Cetero Research, San Antonio, TX 78229, USA.
Curr Med Res Opin. 2011 Jan;27(1):151-62. doi: 10.1185/03007995.2010.537589.
Painful diabetic peripheral neuropathy (DPN) may not be adequately managed with available therapeutic options. This phase III, randomized-withdrawal, placebo-controlled trial evaluated the safety and efficacy of tapentadol extended release (ER) for relieving painful DPN.
Patients (n = 588) with at least a 3-month history of opioid and/or non-opioid analgesic use for DPN, dissatisfaction with current treatment, and an average pain intensity score of at least 5 on an 11-point numerical rating scale (NRS; 0 = 'no pain,' 10 = 'pain as bad as you can imagine') were titrated to an optimal dose of tapentadol ER (100-250 mg bid) during a 3-week open-label phase. Subsequently, patients (n = 395) with at least a 1-point reduction in pain intensity were randomized 1:1 to receive placebo or the optimal fixed dose of tapentadol ER determined during the open-label phase for a 12-week double-blind phase.
NCT00455520.
The primary efficacy outcome was the change in average pain intensity from randomization, determined by twice-daily NRS measurements. Safety was assessed throughout the study.
The least-squares mean difference between groups in the change in average pain intensity from the start of double-blind treatment to week 12 was -1.3 (95% confidence interval, -1.70 to -0.92; p < 0.001, tapentadol ER vs. placebo). A total of 60.5% (356/588) of patients reported at least a 30% improvement in pain intensity from the start to the end of the open-label titration phase; of the patients who were randomized to tapentadol ER, 53.6% (105/196) reported at least a 30% improvement from pre-titration to week 12 of the double-blind phase. The most common treatment-emergent adverse events that occurred during double-blind treatment with tapentadol ER included nausea, anxiety, diarrhea, and dizziness. Potential limitations of this study are related to the enriched enrollment randomized-withdrawal trial design, which may result in a more homogeneous patient population during double-blind treatment and may present a risk of unblinding because of changes in side effects from the open-label to the double-blind phase.
Compared with placebo, tapentadol ER 100-250 mg bid provided a statistically significant difference in the maintenance of a clinically important improvement in pain 1 , 2 and was well-tolerated by patients with painful DPN.
对于疼痛性糖尿病周围神经病变(DPN),目前的治疗方法可能无法充分缓解其疼痛。本 III 期、随机撤药、安慰剂对照试验评估了酒石酸氢可酮控释片(tapentadol ER)用于缓解疼痛性 DPN 的安全性和疗效。
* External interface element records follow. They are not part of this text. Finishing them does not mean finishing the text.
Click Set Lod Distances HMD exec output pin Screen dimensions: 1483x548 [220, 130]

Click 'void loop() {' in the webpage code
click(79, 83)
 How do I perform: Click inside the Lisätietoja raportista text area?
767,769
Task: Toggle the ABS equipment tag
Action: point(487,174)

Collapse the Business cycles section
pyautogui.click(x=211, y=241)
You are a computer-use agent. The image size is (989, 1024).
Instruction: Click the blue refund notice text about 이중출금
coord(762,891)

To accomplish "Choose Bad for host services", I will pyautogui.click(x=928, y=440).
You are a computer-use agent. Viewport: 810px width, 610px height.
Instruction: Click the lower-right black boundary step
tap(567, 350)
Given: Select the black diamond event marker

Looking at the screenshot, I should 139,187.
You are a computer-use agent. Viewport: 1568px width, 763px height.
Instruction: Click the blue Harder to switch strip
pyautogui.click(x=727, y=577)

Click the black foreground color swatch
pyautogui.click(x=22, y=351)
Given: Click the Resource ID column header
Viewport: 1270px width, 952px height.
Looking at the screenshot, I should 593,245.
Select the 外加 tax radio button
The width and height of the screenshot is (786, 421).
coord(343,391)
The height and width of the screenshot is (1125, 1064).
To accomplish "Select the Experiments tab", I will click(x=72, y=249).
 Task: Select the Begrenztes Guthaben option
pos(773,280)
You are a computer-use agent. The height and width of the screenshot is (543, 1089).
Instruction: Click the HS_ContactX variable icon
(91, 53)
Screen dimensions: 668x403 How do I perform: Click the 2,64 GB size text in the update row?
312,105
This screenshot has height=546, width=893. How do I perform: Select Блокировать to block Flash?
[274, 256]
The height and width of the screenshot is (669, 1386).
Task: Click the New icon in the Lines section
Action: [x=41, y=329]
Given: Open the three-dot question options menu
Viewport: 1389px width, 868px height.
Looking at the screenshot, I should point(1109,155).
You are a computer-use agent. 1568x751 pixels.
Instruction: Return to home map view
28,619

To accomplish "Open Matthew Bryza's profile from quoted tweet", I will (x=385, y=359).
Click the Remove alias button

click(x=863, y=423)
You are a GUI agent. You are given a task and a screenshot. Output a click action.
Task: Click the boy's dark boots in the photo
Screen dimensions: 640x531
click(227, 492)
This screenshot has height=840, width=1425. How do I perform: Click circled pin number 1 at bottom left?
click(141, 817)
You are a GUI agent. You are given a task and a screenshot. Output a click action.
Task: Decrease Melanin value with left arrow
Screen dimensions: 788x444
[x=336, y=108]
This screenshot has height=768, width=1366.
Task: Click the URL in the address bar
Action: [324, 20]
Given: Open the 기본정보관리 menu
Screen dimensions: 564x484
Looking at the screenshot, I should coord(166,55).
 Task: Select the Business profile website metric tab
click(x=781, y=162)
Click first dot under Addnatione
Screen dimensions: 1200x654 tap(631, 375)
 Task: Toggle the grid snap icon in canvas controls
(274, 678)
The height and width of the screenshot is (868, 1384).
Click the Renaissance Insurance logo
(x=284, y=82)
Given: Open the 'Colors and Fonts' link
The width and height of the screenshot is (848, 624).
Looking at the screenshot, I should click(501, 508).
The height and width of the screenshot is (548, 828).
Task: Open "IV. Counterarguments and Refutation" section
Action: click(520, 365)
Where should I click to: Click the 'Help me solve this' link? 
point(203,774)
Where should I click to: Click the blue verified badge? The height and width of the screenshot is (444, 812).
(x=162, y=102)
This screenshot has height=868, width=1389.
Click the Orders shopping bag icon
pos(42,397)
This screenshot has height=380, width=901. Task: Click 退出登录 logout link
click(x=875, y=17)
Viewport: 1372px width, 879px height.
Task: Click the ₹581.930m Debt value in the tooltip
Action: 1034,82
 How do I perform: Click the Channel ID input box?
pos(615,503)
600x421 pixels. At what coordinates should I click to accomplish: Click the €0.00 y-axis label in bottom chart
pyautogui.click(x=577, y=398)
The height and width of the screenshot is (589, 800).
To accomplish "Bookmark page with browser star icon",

至少有 3 个月使用阿片类和/或非阿片类镇痛药治疗 DPN、对现有治疗不满意、平均疼痛强度评分至少为 11 点数字评定量表(NRS;0=“无疼痛”,10=“想象中最严重的疼痛”)的 588 例患者进入为期 3 周的开放性标签阶段,滴定至酒石酸氢可酮控释片(tapentadol ER)最佳剂量(100-250mg,bid)。随后,至少疼痛强度降低 1 分的 395 例患者随机 1:1 接受安慰剂或开放性标签阶段确定的最佳固定剂量酒石酸氢可酮控释片治疗,为期 12 周的双盲阶段。
NCT00455520。
双盲治疗开始至第 12 周时平均疼痛强度的变化,通过每日 2 次 NRS 测量确定。整个研究过程中评估安全性。
从双盲治疗开始到第 12 周时,两组间平均疼痛强度变化的最小二乘均数差值为-1.3(95%置信区间,-1.70 至 -0.92;p<0.001,酒石酸氢可酮控释片 vs. 安慰剂)。在开放性标签滴定阶段开始至结束时,60.5%(356/588)的患者报告疼痛强度至少改善 30%;在随机接受酒石酸氢可酮控释片治疗的患者中,53.6%(105/196)报告在双盲阶段从预滴定开始至第 12 周时疼痛强度至少改善 30%。在酒石酸氢可酮控释片双盲治疗期间最常见的治疗相关不良事件包括恶心、焦虑、腹泻和头晕。本研究的潜在局限性与富集入组的随机撤药试验设计有关,该设计可能导致双盲治疗期间患者人群更加同质,并可能因开放性标签期至双盲期的副作用变化而导致揭盲风险。
与安慰剂相比,酒石酸氢可酮控释片 100-250mg,bid 在维持疼痛的临床重要改善方面具有统计学意义的差异[1,2],且可耐受。
注:[1]指双盲阶段,[2]指双盲阶段的第 12 周。